The idea that doctors fix people is built on a false premise. We come to expect to go to a doctor with a huge problem and say "fix me". Whereas even if I've got a chest infection and the doctor prescribes antibiotics, all the antibiotics are doing is supporting my own immune system to heal me. Everything that we do is healing ourselves. All a doctor does is create the circumstances for healing.
It's okay if there is a clear pathological process happening that we can address, but in something like 50 per cent of cases presented there is no overt pathological process, the problem is psychosocial in nature. There is nothing that modern medicine can do to treat it and therefore medically unexplained symptoms, such as chronic pain, chronic fatigue are poorly managed by the system as they take time and they take multidisciplinary processes, which are resource consuming. So people with these conditions do feel let down and often angry. There is a wrong emphasis as far as I'm concerned.
So we should go to the doctor looking to work with them on our health?
It needs to be a partnership, a collaboration. We have the opportunity in New Zealand to look at the whole healthcare system in a collaborative way.
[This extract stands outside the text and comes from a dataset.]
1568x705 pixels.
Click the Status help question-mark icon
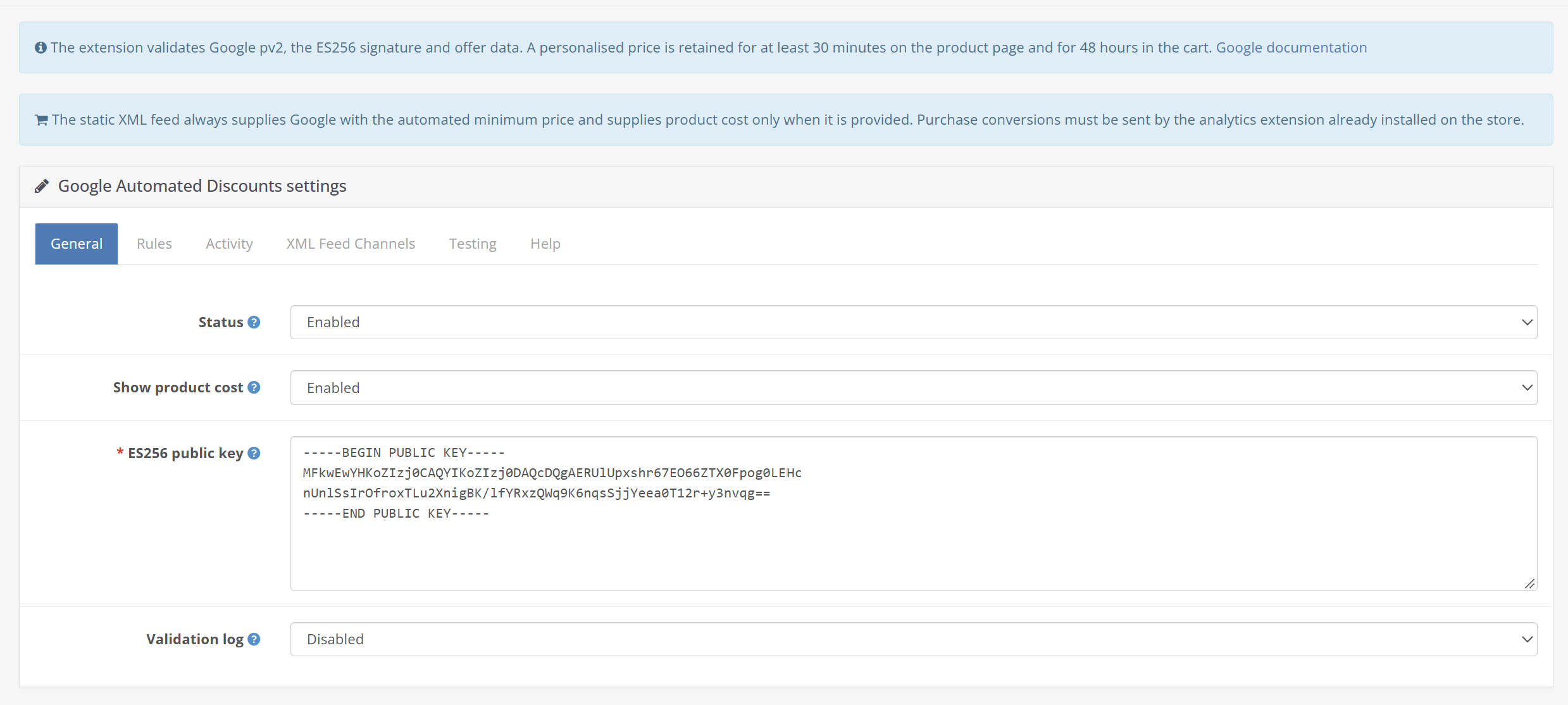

Patients say they want more autonomy. A whole-person approach. I work on a Te Whare Tapa Whā model, which is health in every domain of our lives. Physical, mental health, family and spiritual. I think this should be provided by the system for all of us. So when I work with my clients, I spend time with them working through all four pillars and look at where the gaps are and what they need to do to actually take control of their health.
And you weren't taught to do this as a doctor?
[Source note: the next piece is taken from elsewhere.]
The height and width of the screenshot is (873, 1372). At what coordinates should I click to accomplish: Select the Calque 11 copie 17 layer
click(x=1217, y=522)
I was taught health is the absence of disease. Which is just totally wrong. The absence of a negative doesn't make a positive. Better to ask how we find the positives to actually make change in people's lives and health. The modern definition of health is the ability to control our lives. Health is the ability to adapt and self-manage in the face of life's challenges. It needs to be an empowerment model so that people realise they can take control of their lives. They need the education and the health literacy to do that and that's exactly where doctors and healthcare should sit in helping people to achieve that.
• Dr David Beaumont has had success in a pilot programme with workers from Fulton Hogan and is planning to take it further. He has developed a charitable trust – the Positive Medicine Institute - and is set to roll out the programme into his local community. The plan is to test the hypothesis that "Together, we can develop a whole-person health and wellbeing programme to benefit all New Zealanders". He believes now is the time to shift the social contract between doctors and patients: From "doctors fix patients", to "doctors partner with people to help them take control of their life and become experts in their own health". If this happens he believes there will be happier outcomes for patients, health resources and doctors.
In response to my follow-up question on the alleged indoor sheep, Dr Beaumont had this to say. "That's actually my golden retriever puppy, Lucy, but she is absolutely part of my personal wellbeing plan". That's good news. I wouldn't be happy partnering with a doctor who runs livestock inside his house.